I have been backgrounding myself on the murders of ten of the staff of Charlie Hebdo by Islamic terrorists last week. This raises profound questions about the relations between Islam and secular Western culture, the role of free speech and the nature of blasphemy.

It's not all sombre. I stumbled across a scholarly publication devoted to the study of blasphemous and offensive language: Maledicta , The International Journal of Verbal Aggression . The journal lapsed in 2005. Its principal contribution seems to have been to examine examples of vulgar, obscene, aggressive, abusive, and blasphemous language such as … Sorry, I'd better not go there. The keyboard might melt if I were to type in some of the words, let alone say them.

The point is that no matter how progressive we might think ourselves to be, there are expressions which offend us deeply.

And that's the way it should be. A person who cannot be offended is a person who loves nothing, who is loyal to nothing, who has no commitments, who is a pathological loner. Consider the husband who stands by and yawns while a stranger calls his wife a &3^@)#, a %+#&@, and a &@+$&#% (all terms drawn from the Maledicta journal). Human decency demands that he react strongly - hopefully not violently, but emphatically and severely.

We are learning the wrong lesson from the atrocity in Paris. The terrorists claimed that they were avenging the honour of Allah whom the journalists at Charlie Hebdo had blasphemed. And so we indict blasphemy and exalt free speech. But that lets us all off the hook.

Blasphemy is being dismissed as an antiquated prejudice, but in fact we all react with horror at the gravity of blasphemy and censure those who blaspheme. Thomas Aquinas, the encyclopaedic theologian of the Middle Ages, gives a very precise definition. "The word blasphemy seems to denote the disparagement of some surpassing goodness".

Every society needs a commitment to a "surpassing goodness"; it is the lynchpin which holds society together. Pull that out, and the rattling Rube Goldberg contraption which is society collapses. "Things fall apart; the centre cannot hold; / Mere anarchy is loosed upon the world".

Of course, for Thomas, as for all believers, that "surpassing goodness" is God, as he specifies in his discussion: "… especially that of God. Now God, … is the very essence of true goodness." At this moment in history, our secular societies, and especially France, have repudiated God as the lynchpin. But societies of every era must have a lynchpin, and for us it is the Nike slogan, "Just do it". Just feel free to express yourself, just live your life as you want".

That's why millions marched in France over the weekend: they were protesting against the blasphemers who has fouled the "surpassing goodness" of free speech.

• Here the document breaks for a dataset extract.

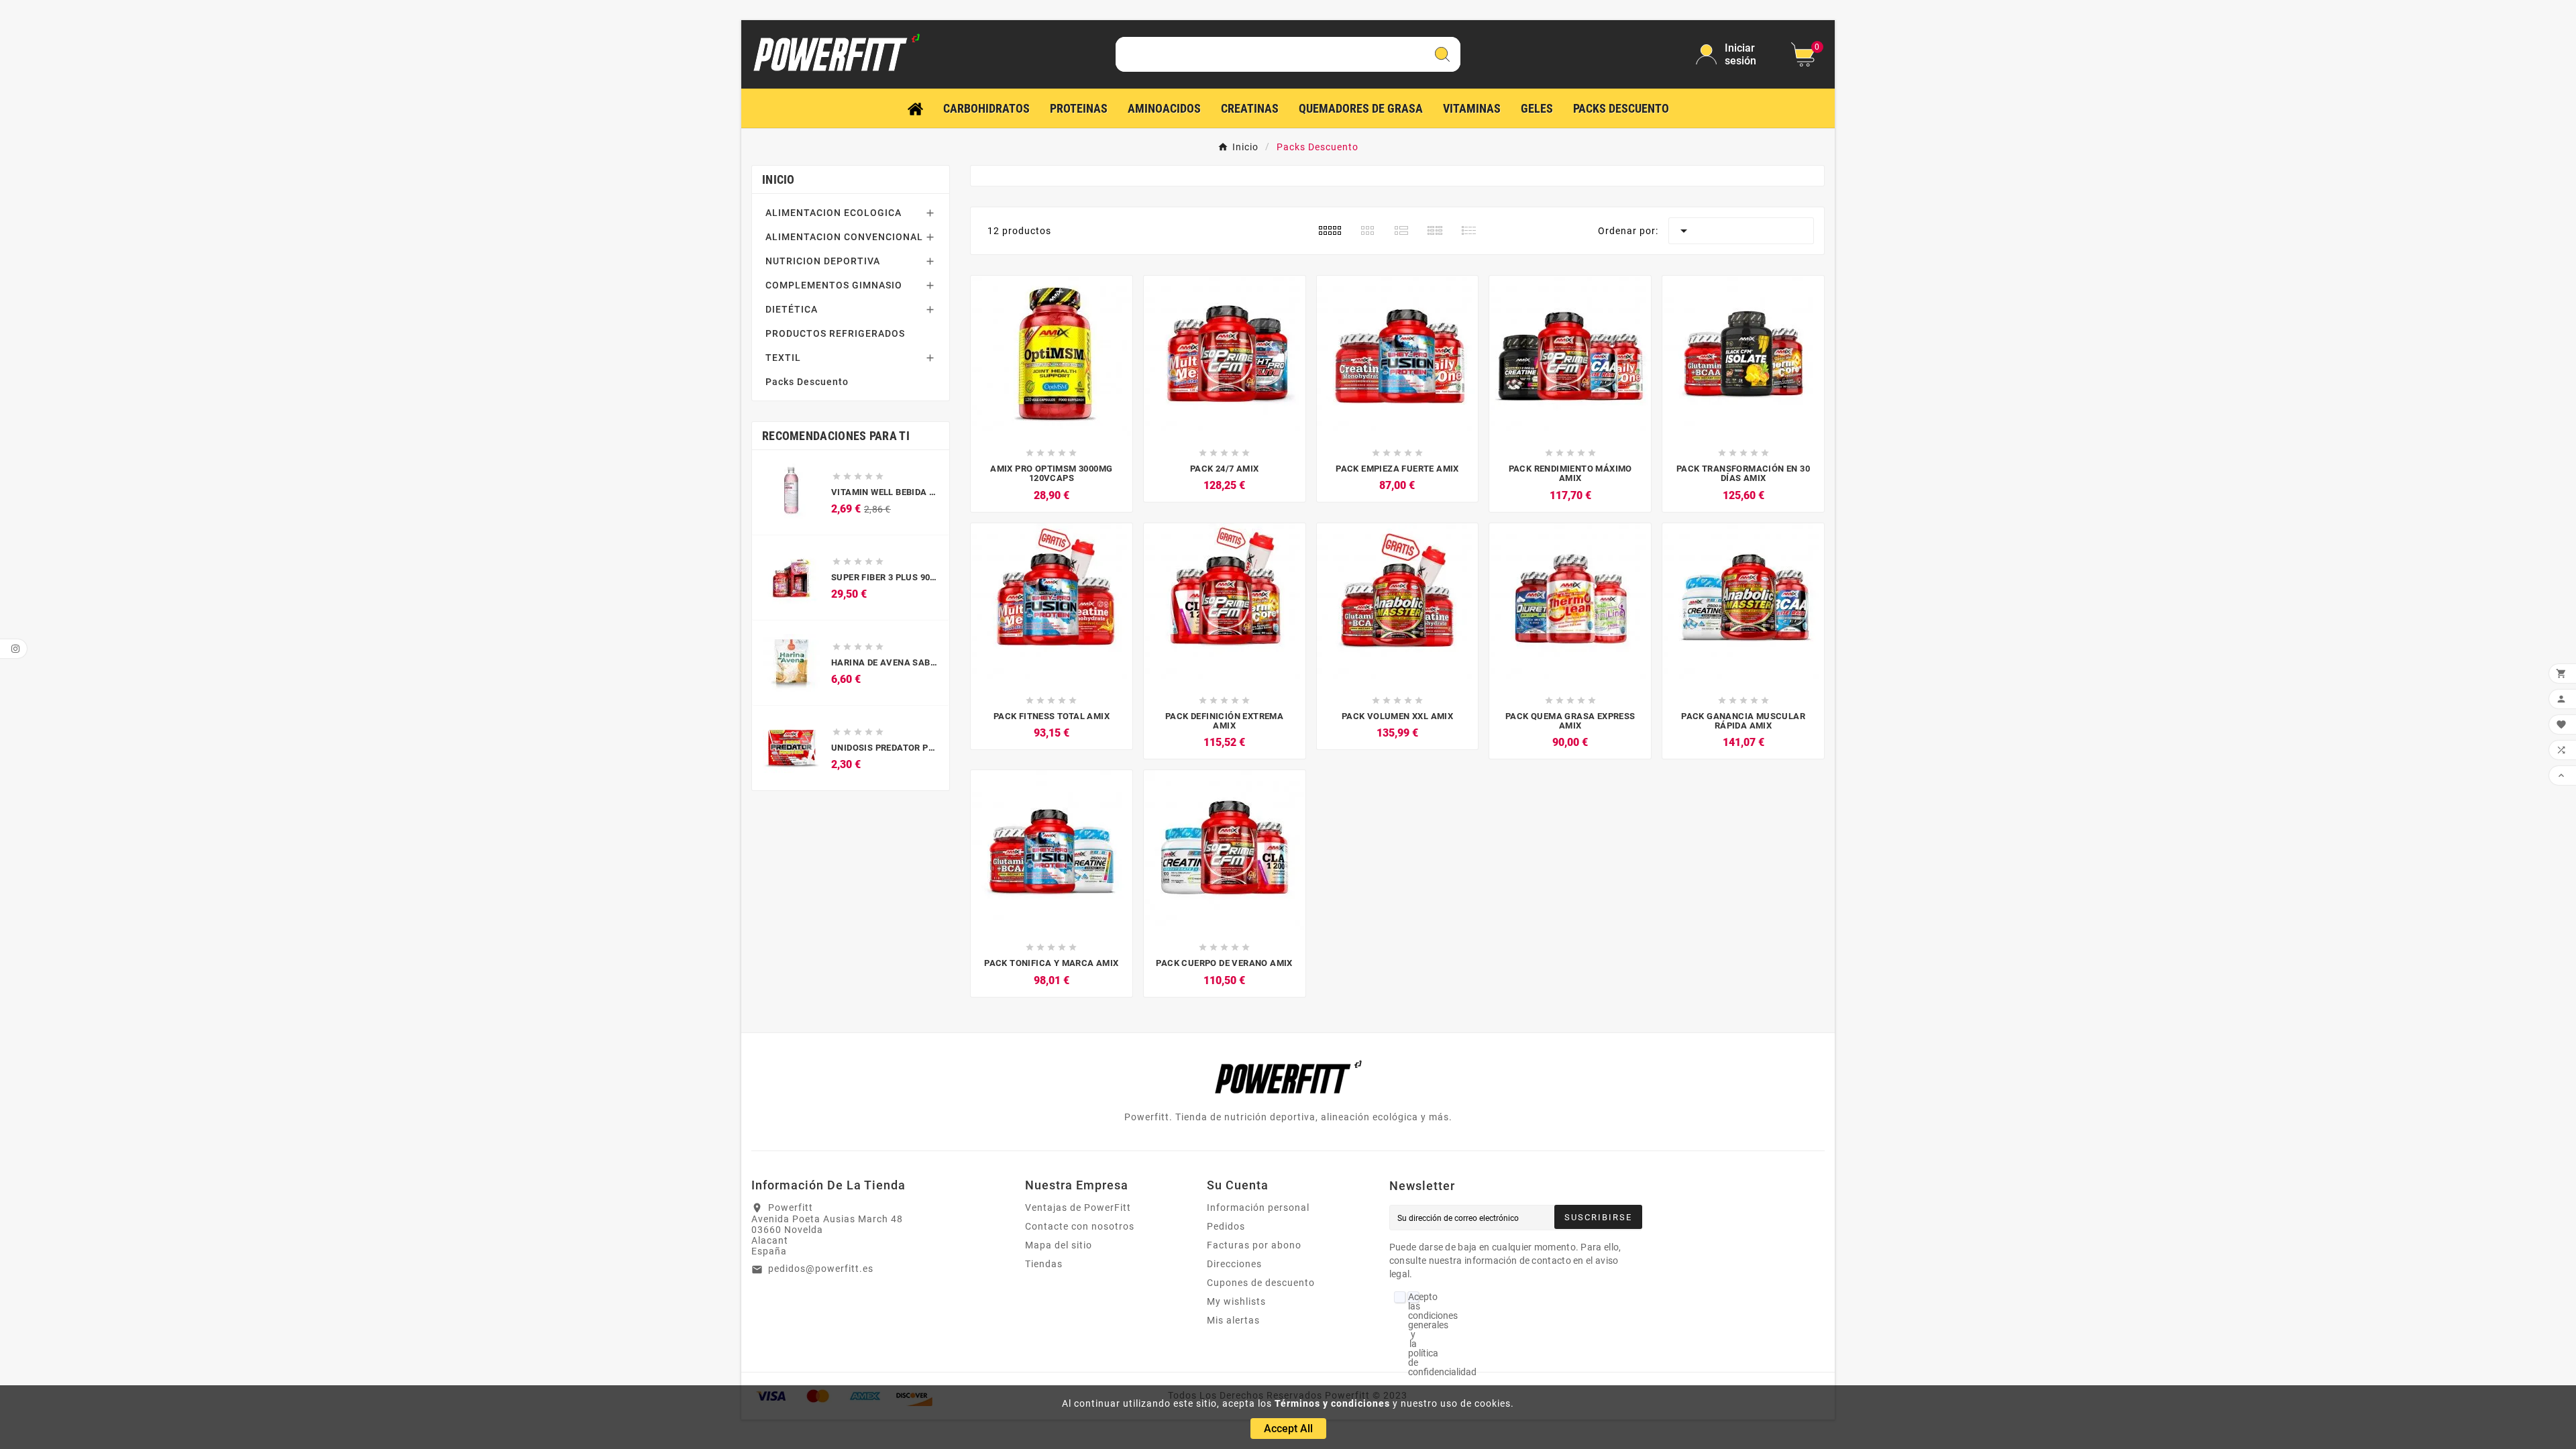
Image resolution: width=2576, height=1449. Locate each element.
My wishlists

On one level, it's impossible to disagree with them. It's outrageous that rational discourse about the teachings of Islam should be muted by the fear of being beheaded on the street like the Dutch filmmaker Theo van Gogh. Even with the most rigorous tradition of Islamic jurisprudence, these fanatics have no legitimacy.

But when happens when free speech itself is impugned?

Not surprisingly, supporters react with the anger of a person whose supreme goodness has been disparaged. Take, for instance, reactions to this week's article in the left-leaning magazine Nouvel Obs by one of the founding editors of Charlie Hebdo . Henri Roussel, now 80, had written for the magazine when it was known as Hara-Kiri Hebdo in 1970.

In his opinion the murdered editor Stéphane Charbonnier was to blame for violent attacks after he published scabrous cartoons of the Prophet. "I really hold it against you," he told "Charb" before the January 7 attack. He was "dragging the team to death" with rash editorial decisions. "I believe that we are fools who took an unnecessary risk. That's it. We think we are invulnerable. For years, decades even, it was a provocation and then one day the provocation turns against us. He shouldn't have done it."

For venturing to question the dogma of absolute free speech, however, Roussel was attacked. "Charb has not yet even been buried and Obs finds nothing better to do that to publish a polemical and venomous piece on him," said his lawyer. And on Twitter he was harangued as "senile", "a typical French capitulating coward", "appalling", "truly disgusting", and so on. It was to be expected: Henri Roussel had blasphemed against Free Speech.

The question which arises from the Charlie Hebdo killings is not whether blasphemy is absurd. We all believe that denigrating whatever we esteem as our "supreme goodness" is wicked. Nor is it whether free speech should be limited lest it offend paranoid Islamists. The real question is whether Free Speech can bear the weight of being the lynchpin which holds society together. On its current showing it is just as capable of tearing society apart.